Hastening Korean Reunification: The Writing on the 38th Parallel

A North Korean soldier stands guard at the Demilitarized Zone (DMZ), Panmunjom, North Korea, April 15, 2000. Stringer / Reuters

Whatever their differences, the five governments that must contend most directly with Pyongyang-Seoul, Washington, Beijing, Tokyo, and Moscow-all assume that a rapid reunification of Korea would run contrary to their national interests. Implicitly or explicitly, their policies all posit that a gradual drawing together of the two Koreas would be optimal for financial or geopolitical reasons.

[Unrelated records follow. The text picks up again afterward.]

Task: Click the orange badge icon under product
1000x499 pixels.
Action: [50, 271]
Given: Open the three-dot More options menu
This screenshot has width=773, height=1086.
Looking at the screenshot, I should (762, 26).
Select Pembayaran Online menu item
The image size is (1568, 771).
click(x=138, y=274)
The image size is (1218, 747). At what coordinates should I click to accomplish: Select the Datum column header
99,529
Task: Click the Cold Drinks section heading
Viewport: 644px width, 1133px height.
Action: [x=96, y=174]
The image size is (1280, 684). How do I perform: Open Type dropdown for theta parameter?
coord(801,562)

In South Korea, pronouncements about unification have been explicit and detailed. In 1991, according to that year's July 4 Washington Post, then-President Roh Tae Woo declared, "Our people do not want an accelerated reunification." Despite his subsequent fall from grace and the perennial disagreements on the point in Seoul, this cautious sentiment continues to guide the South's policy. Studies by the Korea Development Institute, the Republic of Korea's (ROK) leading quasi-governmental economic think tank, have argued that "the German experience demonstrates that national unification involves enormous costs, and, going forward, this is probably the most critical concern for South Korea," and that "the experience of German national unification convinced a large number of South Koreans that sudden economic integration in Korea . . . will result in disaster." Rather than risk derailing the South Korean economic "miracle," the prevailing consensus in Seoul goes, the South should try to plan for a reintegration with the North over a period of several decades, while the North reforms its polity and transforms its economy.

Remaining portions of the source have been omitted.